Prior to developing the fast-track process, the Air Force relied on the Risk Management Framework, a schema developed by the National Institute for Standards and Technology to establish a baseline cybersecurity posture. However, that largely led to check-the-box compliance rather than real security, Konieczny said during a panel Tuesday at the RSA Federal Summit.

“People always complained RMF was too long, too onerous and didn’t provide anything except a lot of paperwork,” he said. “So, now we’re trying to get back to the operational side, let’s look at it from an operational viewpoint: What do we really need to do to actually support it going forward and doing it faster than just paperwork?”

Rather than go through each security control individually, the fast-track process allows project owners to run a penetration test—in which cybersecurity experts attempt to break the system—to establish a security baseline, then incorporate continuous monitoring of those systems into the future to ensure it remains secure.

“It comes down to the premise that RMF is a compliance issue. It doesn’t mean you’re secure, it means you’re compliant,” Konieczny said. “We’re saying, basically, if you want to do a fast ATO, you need to think about looking at some of the controls that you’re going to monitor, doing a pen test and doing continuous monitoring after that. … The pen test will actually answer some of those controls [questions] right away. And it’s a better case because it’s not just compliance anymore, it’s how you operationally put the information out there.”

The Air Force has contracted with multiple third parties to conduct the pen tests, Konieczny said.

While those third parties are conducting the tests, the new process puts the onus on Air Force authorizing officials to make good decisions, according to a March 18 memo sent to those officials from Air Force Deputy Chief Information Officer Bill Marion.

“A fundamental tenet of this Fast-Track ATO process is the authorizing official will make operationally informed risk management decisions,” he wrote. “Authorizing officials are expected to make these decisions by working closely with information systems owners and warfighters to find the appropriate balance between rapid deployment and appropriate level of risk assessment.”

Shortening the timeline for ATOs is critical for the Air Force, as “delays in fielding new systems can bring their own risks by extending the use of legacy—often less secure—capabilities,” Marion’s memo points out.

But the fast-track process doesn’t work for all systems and apps.

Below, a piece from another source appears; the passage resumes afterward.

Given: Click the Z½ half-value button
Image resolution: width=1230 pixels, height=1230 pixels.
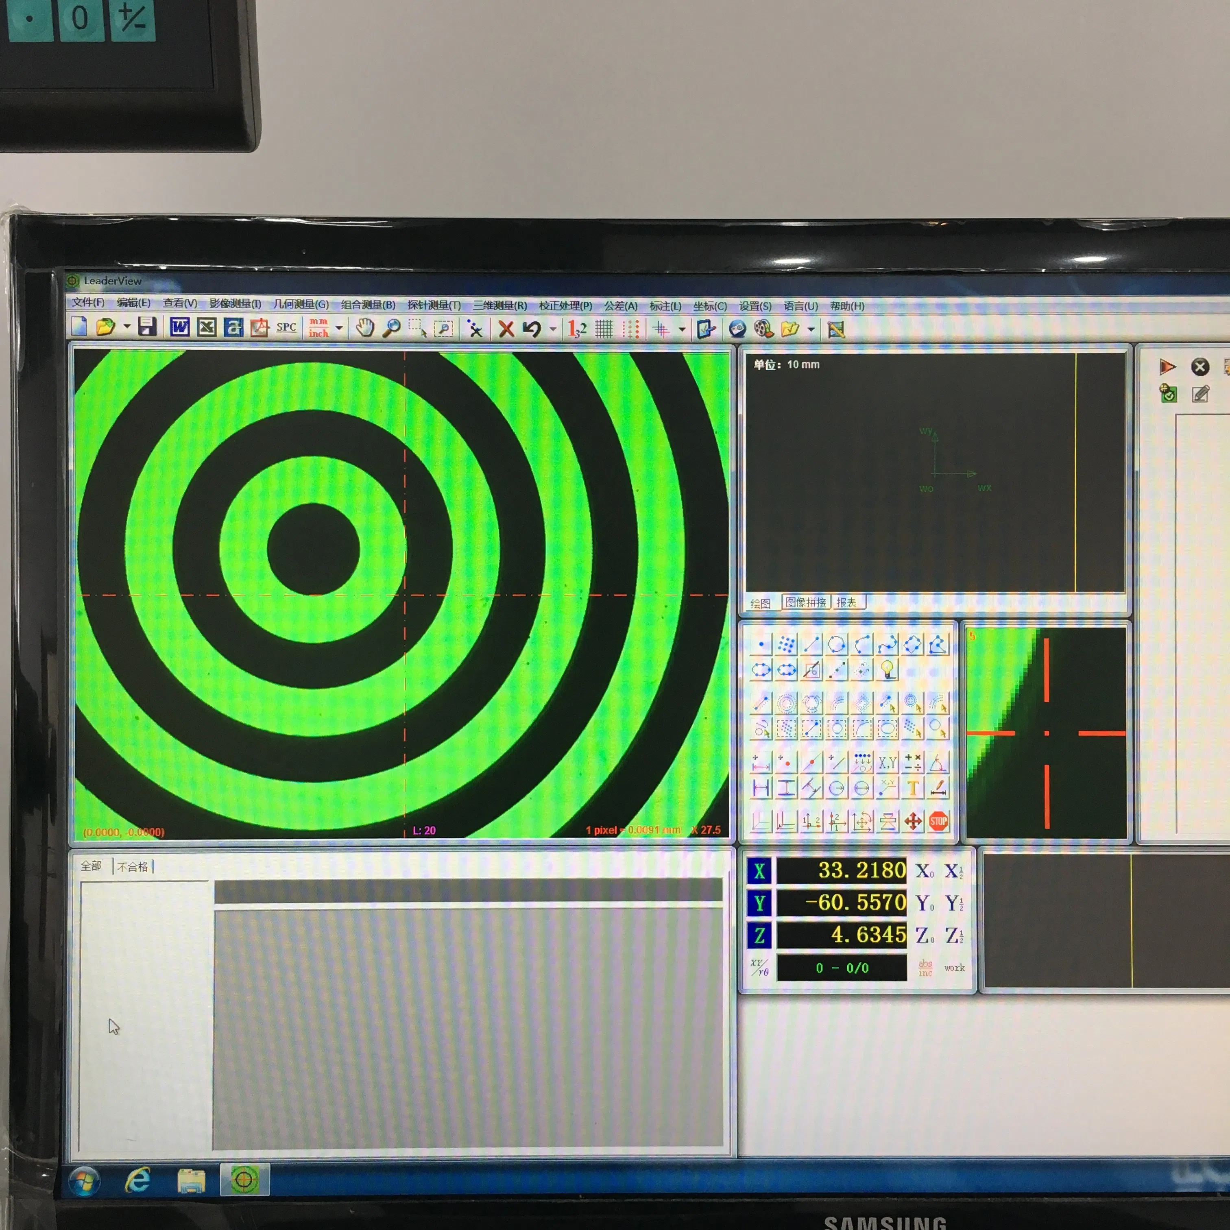Looking at the screenshot, I should [x=954, y=936].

“It’s a very structured environment,” Konieczny said, which enables the Air Force to test for specific controls in a known environment as the applications are being developed. “It’s a complete security DevOps system where they do lots of testing automatically. They’re filling out most of the controls automatically. Then, they put it into operational [platforms], do a pen test; if the pen test passes, it’s ready to go.”

This framework won’t be appropriate for larger programs, such as weapons systems, he said.

Marion noted this in his memo, as well: “Systems that have not ‘baked security in’ to the system design and are not prepared to endure a strong penetration test, are not good candidates for Fast-Track.”

When the fast-track program isn’t a fit, Air Force officials can still use one of two other authorization methods: RMF Now, which combines the Risk Management Framework with the Operational Risk Tolerance Baseline, which Marion describes as a phased approach to risk management; and Ongoing Authorization or Continuous ATO, used by agile development teams to maintain security at each stage of the process.